Brief => With the material below, print exactly the lines between the line holding "Open the recent locations dropdown arrow" and the line holding "The image size is (868, 489).", inclusive. Add nothing else.

Supplied information =>

━━━━━━━━━━━━━━━━━━━━

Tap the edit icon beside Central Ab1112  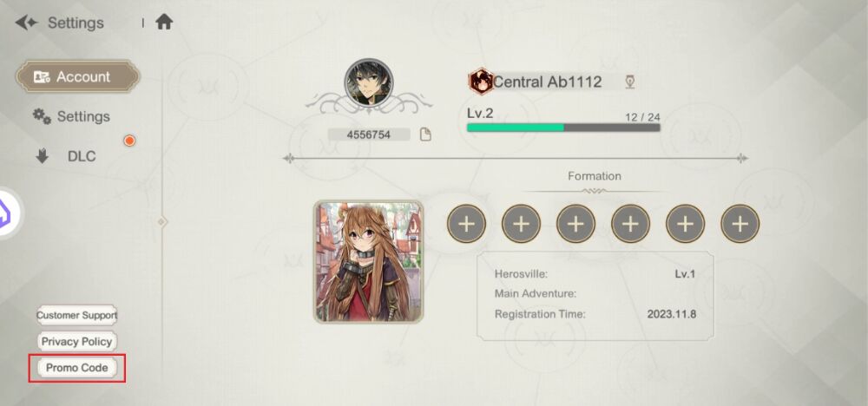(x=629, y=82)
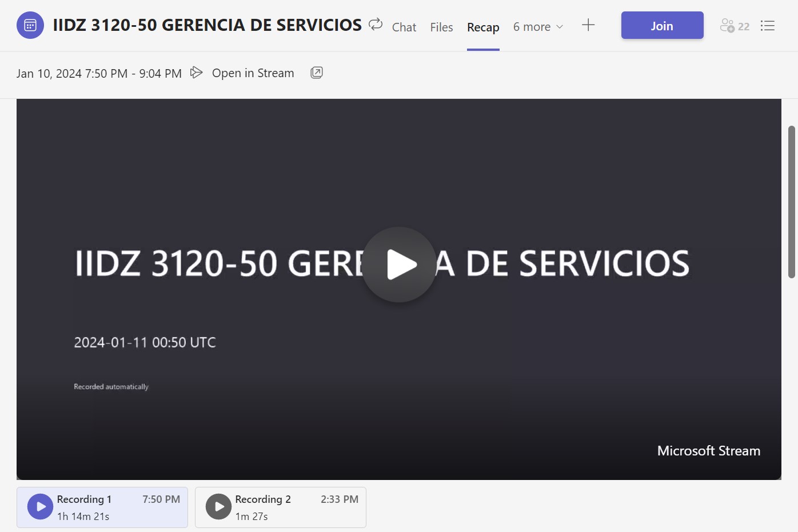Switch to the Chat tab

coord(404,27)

━━━━━━━━━━━━━━━━━━━━

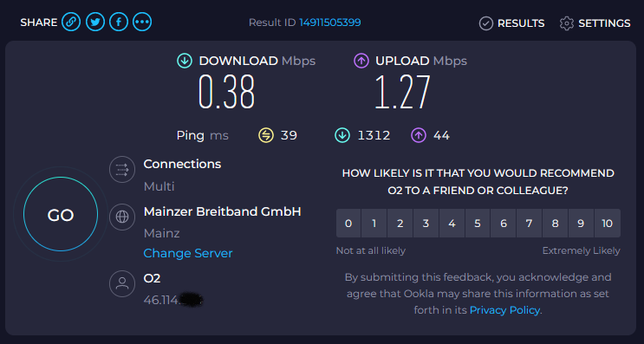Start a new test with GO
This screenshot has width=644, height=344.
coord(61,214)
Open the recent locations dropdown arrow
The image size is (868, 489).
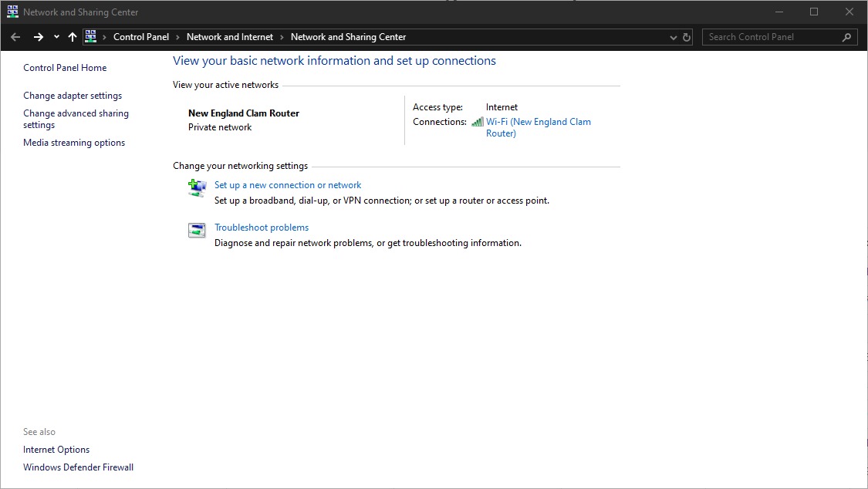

━━━━━━━━━━━━━━━━━━━━

Response =>
Open the recent locations dropdown arrow
The image size is (868, 489).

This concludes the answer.